No decision has been made on the matter yet, he added, and said the Fed does not feel pressured to do something quickly as other nations move forward with their own projects.
"I think it's important that we get to a place where we can make an informed decision about this and do so expeditiously," Powell said at his post-meeting news conference. "I don't think we're behind. I think it's more important to do this right than to do it fast."
Powell added the Fed is "working proactively to evaluate whether to issue a CBDC, and if so in what form."
Establishing a digital dollar has been on the Fed's radar for more than a year, and it announced in May it would launch a deeper examination into the issue with a paper to follow.
The Boston Fed has taken point on the project, joining with MIT in an initiative on whether the central bank should establish its own digital coin targeted at making the payments system more effective.
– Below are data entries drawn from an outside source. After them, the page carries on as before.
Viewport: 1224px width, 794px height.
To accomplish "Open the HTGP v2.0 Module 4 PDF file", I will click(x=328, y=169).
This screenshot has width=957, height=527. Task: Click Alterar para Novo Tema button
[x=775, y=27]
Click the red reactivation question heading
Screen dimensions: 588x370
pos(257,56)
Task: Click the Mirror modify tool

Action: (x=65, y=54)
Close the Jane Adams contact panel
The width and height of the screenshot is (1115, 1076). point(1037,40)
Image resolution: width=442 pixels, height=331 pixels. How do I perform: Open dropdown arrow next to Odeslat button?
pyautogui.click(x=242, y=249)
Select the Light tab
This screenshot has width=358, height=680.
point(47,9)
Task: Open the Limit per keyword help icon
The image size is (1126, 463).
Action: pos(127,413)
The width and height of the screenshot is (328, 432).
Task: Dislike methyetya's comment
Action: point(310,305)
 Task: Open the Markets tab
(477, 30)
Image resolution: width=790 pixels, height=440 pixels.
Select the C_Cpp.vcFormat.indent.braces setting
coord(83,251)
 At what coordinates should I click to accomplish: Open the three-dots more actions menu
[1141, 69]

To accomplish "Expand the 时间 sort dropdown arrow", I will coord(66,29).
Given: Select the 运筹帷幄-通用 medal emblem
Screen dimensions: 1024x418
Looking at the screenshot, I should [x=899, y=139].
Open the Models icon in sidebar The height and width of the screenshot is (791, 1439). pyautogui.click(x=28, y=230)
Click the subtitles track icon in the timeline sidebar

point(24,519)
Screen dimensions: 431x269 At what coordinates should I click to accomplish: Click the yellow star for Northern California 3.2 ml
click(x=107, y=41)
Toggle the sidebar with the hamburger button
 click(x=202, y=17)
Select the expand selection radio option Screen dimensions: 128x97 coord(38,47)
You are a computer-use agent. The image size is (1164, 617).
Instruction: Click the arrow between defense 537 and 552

Fed Governor Lael Brainard has been a strong advocate of the effort, though several other officials, including Vice Chair for Supervision Randal Quarles, have cast doubts.
Advocates such as Brainard say a central bank digital currency's benefits include getting payments quickly to people in times of crisis and also providing services to the unbanked.
"We think it's really important that the central bank maintain a stable currency and payments system for the public's benefit. That's one of our jobs," Powell said. He noted the "transformational innovation" in the area of digital payments and said the Fed is continuing to do work on the matter, including its own FedNow system expected to go online in 2023.
The test for a CBDC, he said, is "are there clear and tangible benefits that outweigh any costs...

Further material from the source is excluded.